Tuesday 4 December 2012

Soft Racism From the Top

 Whanau Ora's Legacy Is Taking Shape

An opinion piece critical of a flagship Maori Party policy, Whanau Ora has appeared in Stuff.  More specifically, Andrea Vance has taken the responsible minister, Tariana Turia to task over her handling of the policy. 

A core concept of Whanau Ora is commendable.  It bulk-grants tax payer money to Maori social groups and organizations and devolves to them the responsibility to spend it appropriately, whilst holding them responsible for outcomes and performance.  Decentralization, making decisions closer to the coal face, is much more preferable to centrally controlled decisions made by (inevitably) incompetent bureaucrats more interested in ticking boxes and ensuring forms are filled out correctly than in actual outcomes.  In almost all instances decentralisation and devolvement of authority and responsibility is preferable.  But to be successful it is often more costly requiring a highly disciplined process of checks and balances.  The quid pro quo is that usually decision making in a properly managed decentralised model is of a much higher quality and order. 

But. . . .
In order to work properly, one requirement  is clear guidelines within which local parties can make decisions.  Boundaries have to be transparent.  Another is a very strict and ruthless auditing regime.  Yet another is severe consequences for breaches and failures and incompetence at the local level.  Gaming and freeloading of the system must be as intolerable for the guilty as for any line staff member in a tight, well-managed business. 
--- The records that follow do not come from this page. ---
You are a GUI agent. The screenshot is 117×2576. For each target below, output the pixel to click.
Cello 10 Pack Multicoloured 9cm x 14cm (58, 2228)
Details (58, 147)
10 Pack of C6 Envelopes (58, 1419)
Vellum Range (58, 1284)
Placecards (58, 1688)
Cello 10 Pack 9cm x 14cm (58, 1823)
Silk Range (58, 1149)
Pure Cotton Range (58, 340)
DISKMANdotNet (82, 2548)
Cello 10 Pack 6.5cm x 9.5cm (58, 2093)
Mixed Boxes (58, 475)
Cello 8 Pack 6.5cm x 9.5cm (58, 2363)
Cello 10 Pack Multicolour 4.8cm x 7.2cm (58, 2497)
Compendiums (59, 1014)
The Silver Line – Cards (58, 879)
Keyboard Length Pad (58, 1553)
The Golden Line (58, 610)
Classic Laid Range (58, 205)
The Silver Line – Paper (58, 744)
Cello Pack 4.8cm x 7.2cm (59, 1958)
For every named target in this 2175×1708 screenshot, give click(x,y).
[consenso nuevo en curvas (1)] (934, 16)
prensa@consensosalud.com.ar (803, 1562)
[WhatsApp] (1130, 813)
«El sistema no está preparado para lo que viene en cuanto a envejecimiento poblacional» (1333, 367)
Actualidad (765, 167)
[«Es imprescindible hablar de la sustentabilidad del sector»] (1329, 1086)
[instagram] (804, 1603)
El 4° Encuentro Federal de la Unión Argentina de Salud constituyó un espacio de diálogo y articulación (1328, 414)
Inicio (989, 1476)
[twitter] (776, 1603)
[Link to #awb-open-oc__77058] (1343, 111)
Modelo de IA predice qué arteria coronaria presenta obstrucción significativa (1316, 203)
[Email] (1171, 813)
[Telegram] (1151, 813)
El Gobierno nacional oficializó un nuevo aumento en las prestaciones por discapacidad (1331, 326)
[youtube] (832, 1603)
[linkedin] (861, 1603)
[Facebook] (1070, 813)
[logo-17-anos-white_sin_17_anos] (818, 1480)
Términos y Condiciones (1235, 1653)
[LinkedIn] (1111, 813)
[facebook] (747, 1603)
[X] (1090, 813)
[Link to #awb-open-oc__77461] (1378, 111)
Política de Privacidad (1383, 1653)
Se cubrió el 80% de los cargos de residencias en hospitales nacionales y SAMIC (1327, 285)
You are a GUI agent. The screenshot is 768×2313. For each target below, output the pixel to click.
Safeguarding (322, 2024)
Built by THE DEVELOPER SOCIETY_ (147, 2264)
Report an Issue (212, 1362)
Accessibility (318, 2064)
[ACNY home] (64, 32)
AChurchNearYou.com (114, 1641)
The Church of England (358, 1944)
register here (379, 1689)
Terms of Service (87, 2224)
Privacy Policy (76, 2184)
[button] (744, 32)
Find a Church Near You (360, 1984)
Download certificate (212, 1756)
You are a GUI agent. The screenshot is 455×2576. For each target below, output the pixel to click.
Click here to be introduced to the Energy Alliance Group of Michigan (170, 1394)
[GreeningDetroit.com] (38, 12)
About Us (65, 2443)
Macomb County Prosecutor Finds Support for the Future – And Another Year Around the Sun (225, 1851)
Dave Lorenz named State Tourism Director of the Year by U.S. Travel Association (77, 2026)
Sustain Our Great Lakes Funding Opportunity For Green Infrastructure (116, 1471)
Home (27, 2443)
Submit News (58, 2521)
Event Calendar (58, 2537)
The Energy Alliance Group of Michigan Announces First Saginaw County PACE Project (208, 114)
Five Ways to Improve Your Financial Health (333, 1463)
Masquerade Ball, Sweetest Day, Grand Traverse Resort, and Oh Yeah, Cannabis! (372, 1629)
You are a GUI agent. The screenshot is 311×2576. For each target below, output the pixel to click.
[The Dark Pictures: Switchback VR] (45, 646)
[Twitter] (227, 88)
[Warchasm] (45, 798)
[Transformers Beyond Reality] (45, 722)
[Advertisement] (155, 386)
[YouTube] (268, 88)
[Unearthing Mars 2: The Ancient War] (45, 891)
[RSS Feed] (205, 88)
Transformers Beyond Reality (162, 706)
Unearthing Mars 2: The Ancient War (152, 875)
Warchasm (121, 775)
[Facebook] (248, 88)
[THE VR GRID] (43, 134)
Complaints about Whanau Ora are beginning to burgeon.
In the past few months a series of mini-scandals and criticisms have been levelled at the social welfare fund, largely thanks to digging by Winston Peters.  Most damning has been the conviction of Mongrel Mob member Korrey Teeati Cook for supplying drugs he bought with a $20,000 Whanau Ora grant. At first, Turia insisted there was no proof - until Cook was jailed this month, which she dismissed as a one-off.  Peters revealed last week that an immigrant with a history of family violence, child neglect and drug abuse got help from the fund for his residency application. He has also uncovered a $60,000 grant to a rugby club to research "whanau connectedness", and highlighted a $3000 grant to a hairdresser to hold two family hui.
It is inevitable that sin-riddled human beings will attempt to game any system.  Audit, discipline, controls and sanctions are, therefore, essential.  The no-mistakes standard needs to be led from the top.  If Tariana Turia does not speak up and require and insist upon high standards the scandals will multiply exponentially.  But it is reported that Turia has not fronted.  In fact, she appears to be conspicuous by her absence.
Around $5.5 million was paid out last year - $164m has been allocated over four years. The grandiloquent NZ First leader wickedly calls Whanau Ora a "bro-ocracy", a "touchy-feely slush fund" and "a circus with no accountability". Yet, when called on to defend her policy baby, Turia rarely fronts up.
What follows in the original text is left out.